ルイルイがこくんと喉を鳴らせて何かを飲み込んだ。おそらく唾液だと思われるが、それには少なくとも俺のも含まれていると思われる。そうなってくると、彼女の体内に俺の一部が入ってしまったわけで。なんだかちょっとムラムラする。

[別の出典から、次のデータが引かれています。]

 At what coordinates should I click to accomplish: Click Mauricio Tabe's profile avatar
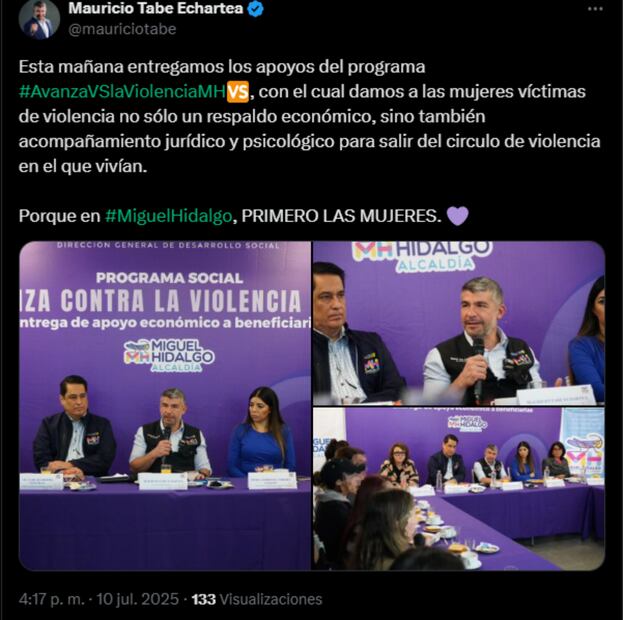(x=39, y=19)
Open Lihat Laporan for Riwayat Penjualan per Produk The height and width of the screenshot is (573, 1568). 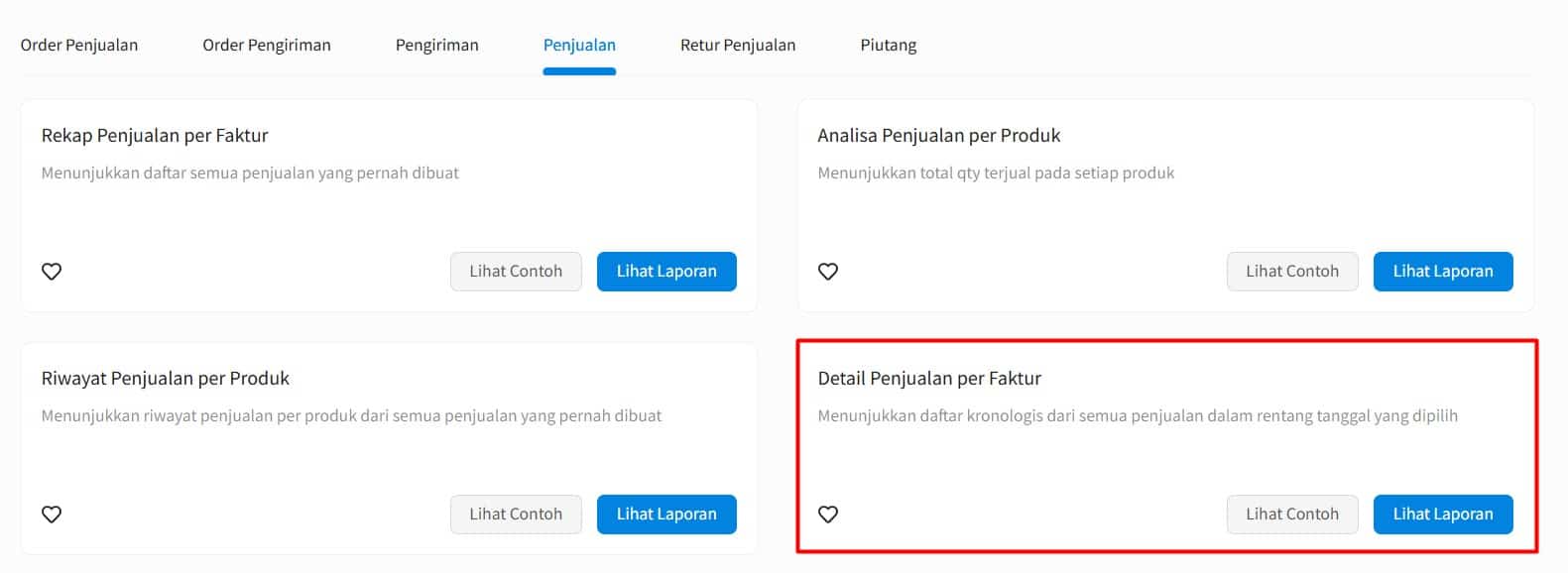click(666, 515)
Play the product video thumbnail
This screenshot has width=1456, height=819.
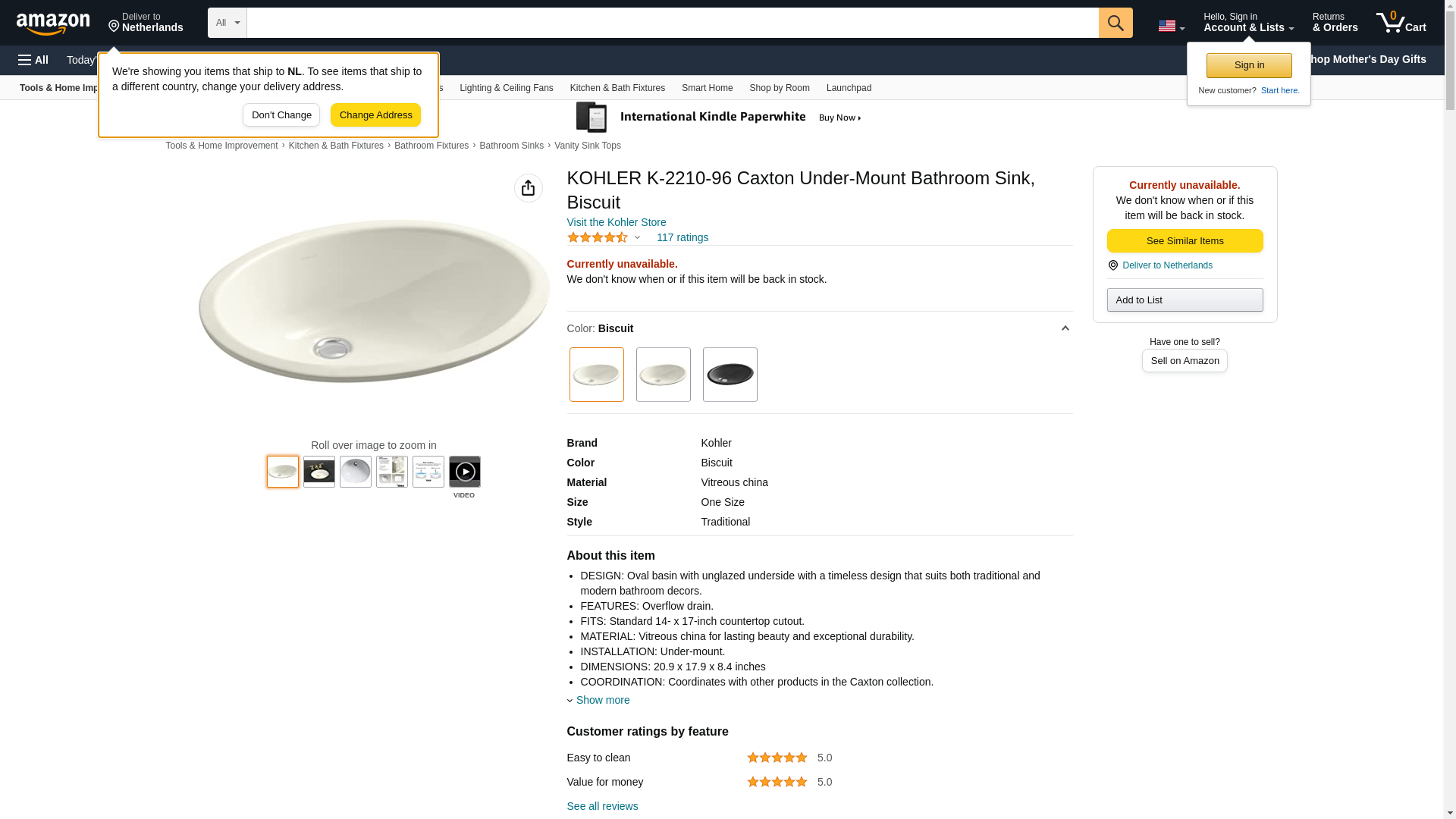tap(465, 472)
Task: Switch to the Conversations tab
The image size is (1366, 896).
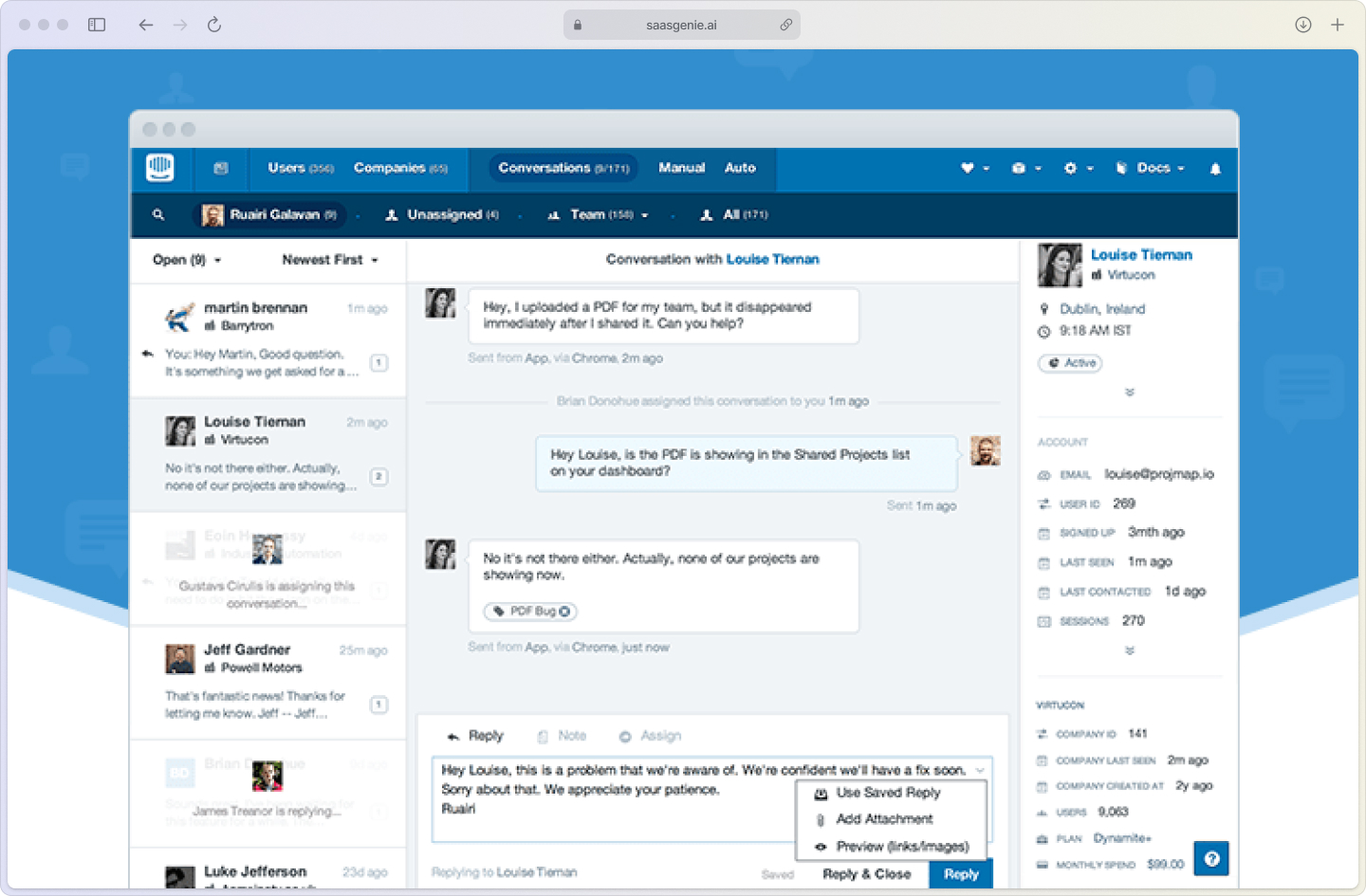Action: pos(562,168)
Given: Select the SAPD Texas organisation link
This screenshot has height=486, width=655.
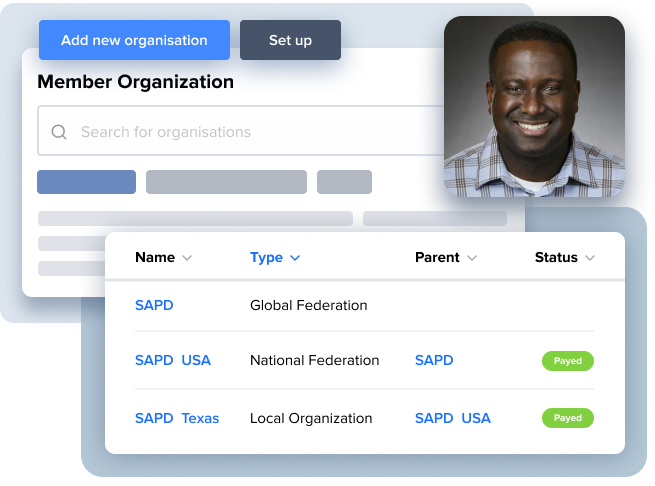Looking at the screenshot, I should (x=177, y=418).
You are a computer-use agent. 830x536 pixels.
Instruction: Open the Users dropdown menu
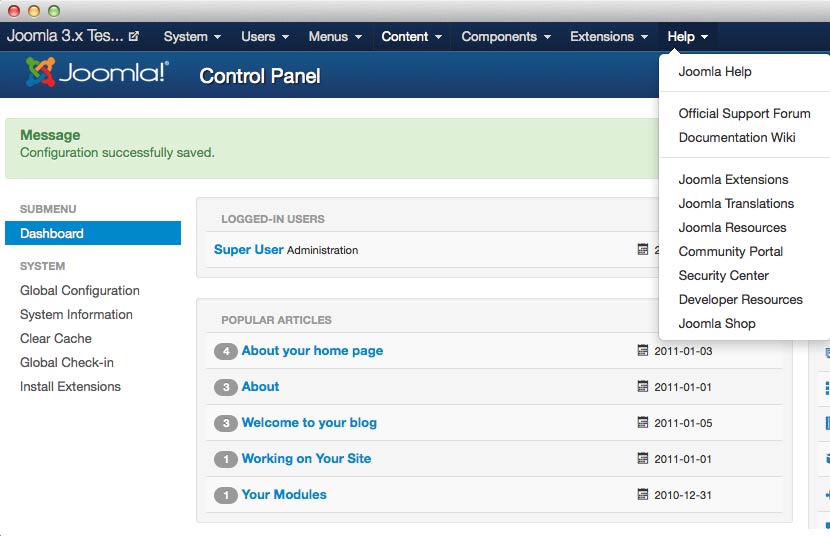pos(265,37)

そんな圧倒的童貞発想に蓋をして、俺もそそくさとルイルイの置き土産であるプチトマトを咀嚼して飲み込んだ。うーん、なんだろう。ドレッシングなんてかけてないのに、トマトの味以外にほんのりとした甘味が。なんだかちょっとムラムラした。
ありがとう、ルイルイ。
童貞が最後に良い夢を見ることができたよ。
ふう。ここで一つ、ため息を吐く。
さて、殴られるか。
「オイ」
ぐえー。
絶対零度よりも低いという物理現象を超越した声音でもってして、メイメイが俺の胸倉を掴んできた。メイメイはいつにもまして怒ってるみたく、彼女の顔はとても怖い。地獄の閻魔大王が仏にみえるレベル。
「覚悟ハ、イイナ?」
さー。
いぇっさー。
このあと滅茶苦茶ダメコンした。